Building permits, July 2022
The total value of building permits in Canada declined 6.6% in July to $11.2 billion, mainly due to the residential sector, which fell 8.6% to $7.6 billion. The non-residential sector also dropped slightly by 2.1%.
On a constant dollar basis (2012=100), the total value of building permits decreased 4.8% to $6.9 billion.
Ontario pushes down residential sector
In July, residential permits decreased 8.6% to $7.6 billion nationally. Strong gains in British Columbia and Quebec were more than offset by weak construction intentions in six other provinces.
Construction intentions in the single-family homes component declined 5.7%, as decreases in Ontario (-13.9%) more than offset the gains in six provinces. Despite the decline, this component remained 14.8% higher than the same month of 2021.
The value of building permits in the multi-family homes component dropped 11.1%. Declines were posted in six provinces, with Ontario (-32.8%) reporting the largest decrease. Conversely, British Columbia had a number of permits for condos and apartments, pushing the province's permits value up 9.3%.
Industrial component drags down non-residential sector
In July, the total permit value of the non-residential sector decreased 2.1% to $3.6 billion. Gains in the commercial and institutional components were more than offset by losses in the industrial component.
The value of building permits in the industrial component tumbled 16.9%, largely due to Ontario (-31.1%), which had its third consecutive monthly decline. After nearing the billion-dollar mark back in January and April, the component has returned to more typical levels.
Commercial permit values edged up 0.1%; Alberta (+72.8%) had the highest increase, stemming from various permits issued in Calgary and Edmonton.
Construction intentions in the institutional component jumped 7.9%, with British Columbia (+207.2%) leading the charge. Weak results in June, as well as several large permits, contributed to the significant increase in July.
Spotlight on Newfoundland and Labrador
The value of residential permits, along with the number of units in Newfoundland and Labrador, has been on a downward trend since its peak in early 2010, with the lowest values for the series observed at the beginning of the COVID-19 pandemic. This trend has been impacting both single- and multi-family dwellings similarly. A small recovery has been observed during the pandemic, but the recovery has been mainly driven by an increase in construction costs.
Newfoundland and Labrador's population has remained relatively consistent at around 520,000 since 2010 (table 17-10-0009-01), leading to a smaller demand for new houses. In contrast, other provinces have had notable increases in both population and number of units during the same time period.
Since 2010, non-residential permits for the province have also been on a downward trend. On an annual basis, from 2010 to the end of 2021, the total value of permits for the sector in Newfoundland and Labrador has decreased 59.0%, while Canada, excluding the province of Newfoundland and Labrador, has jumped 38.0%.
To explore data using an interactive user interface, visit the Building permits: Interactive Dashboard.
To explore the impact of the COVID-19 pandemic on the socioeconomic landscape, please consult the Canadian Economic Dashboard and COVID-19.
For more information on housing, please visit the Housing statistics portal.
Statistics Canada has a Housing Market Indicators dashboard.
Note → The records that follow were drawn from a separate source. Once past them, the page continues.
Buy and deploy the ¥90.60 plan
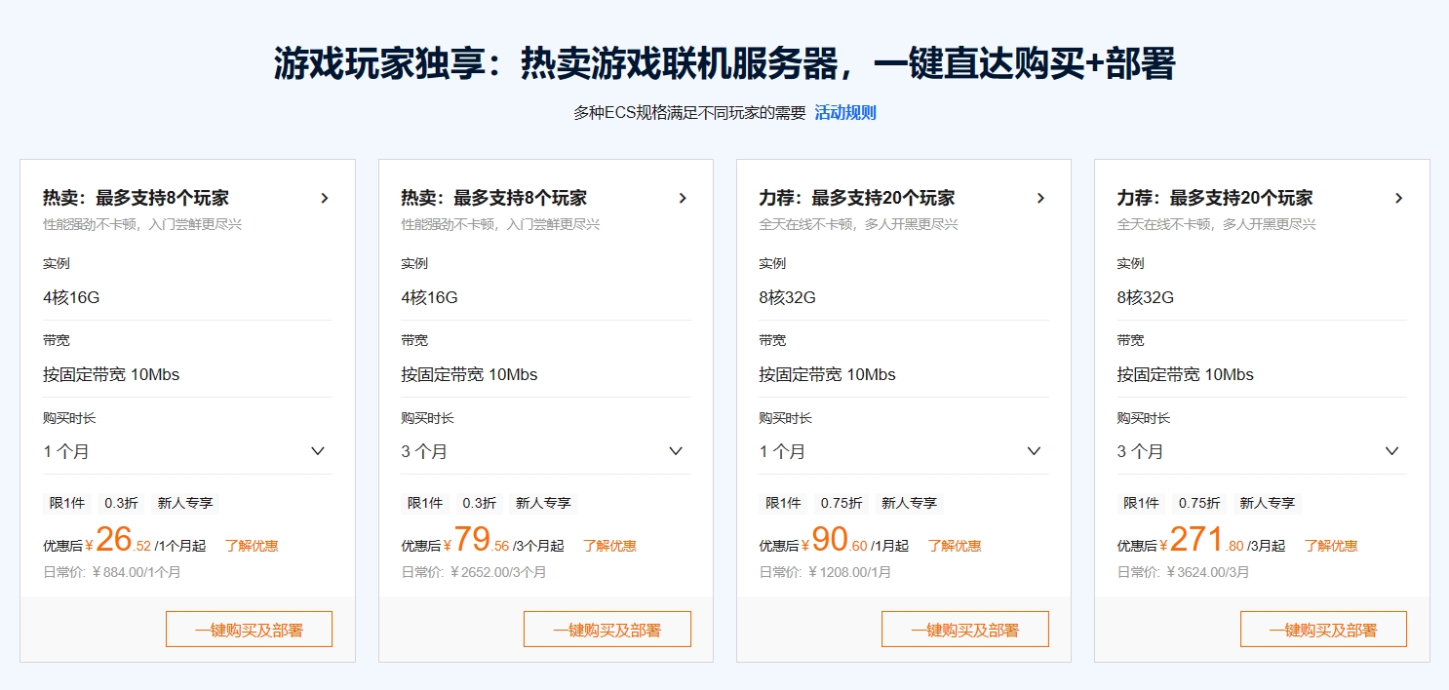 [x=964, y=630]
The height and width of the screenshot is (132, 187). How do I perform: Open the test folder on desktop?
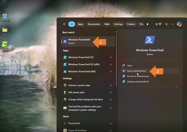point(5,31)
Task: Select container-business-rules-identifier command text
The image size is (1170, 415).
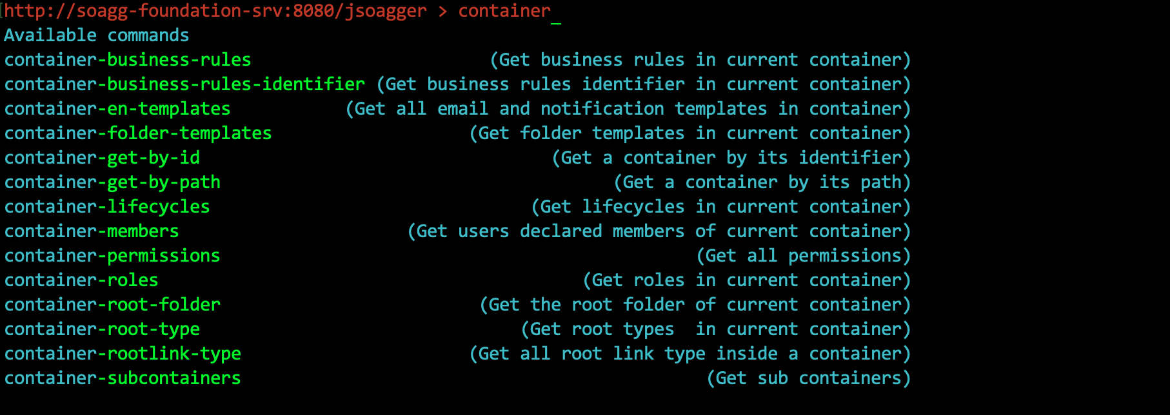Action: (184, 84)
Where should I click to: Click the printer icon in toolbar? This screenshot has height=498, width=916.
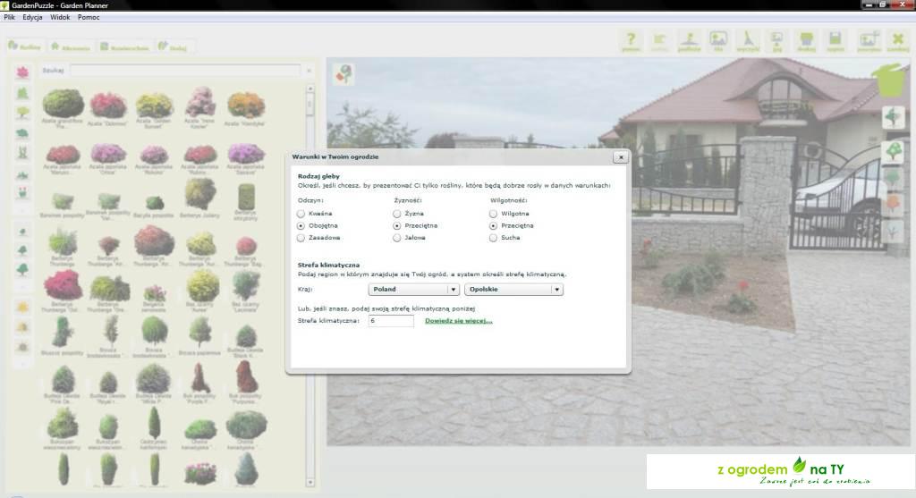806,40
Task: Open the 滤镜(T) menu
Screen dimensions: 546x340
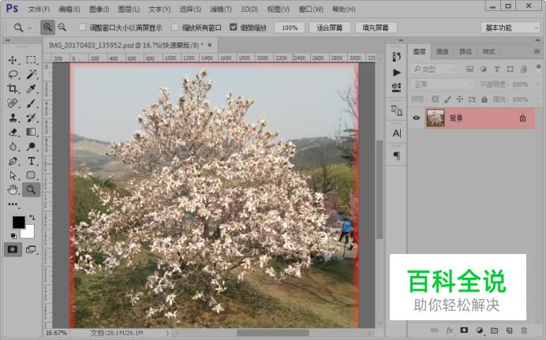Action: tap(219, 9)
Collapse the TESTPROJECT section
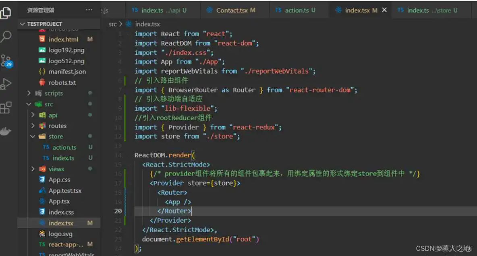477x256 pixels. tap(23, 24)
This web application provides access to key housing market indicators for Canada, by province and by census metropolitan area. The indicators are updated automatically with new information from monthly releases, giving users access to the latest data.
Dwelling units, value of residential and non-residential building permits, Canada – Seasonally adjusted
Note to readers
Unless otherwise stated, this release presents seasonally adjusted data with current dollar values, which facilitate month-to-month and quarter-to-quarter comparisons by removing the effects of seasonal variations. For information on seasonal adjustment, see Seasonally adjusted data – Frequently asked questions.
- Single-family dwellings: Residential buildings containing only one dwelling unit (e.g., single-detached house, bungalow, linked home [linked at the foundation]).
- Multi-family dwellings: Residential buildings containing multiple dwelling units (e.g., apartment, apartment condominium, row house, semi-detached house).
- Industrial buildings: Buildings used in the processing or production of goods, or related to transportation and communication.
- Commercial buildings: Buildings used in the trade or distribution of goods and services, including office buildings.
- Institutional and government buildings: Buildings used to house public and semi-public services, such as those related to health and welfare, education, or public administration, as well as buildings used for religious services.
Data are subject to revisions based on late responses, methodological changes and classification updates. Unadjusted data has been revised for the previous month. Seasonally adjusted data has been revised for the previous three months.
For information on trend-cycle data, see the StatCan Blog and Trend-cycle estimates – Frequently asked questions.
Data on building permits for August will be released on October 5th.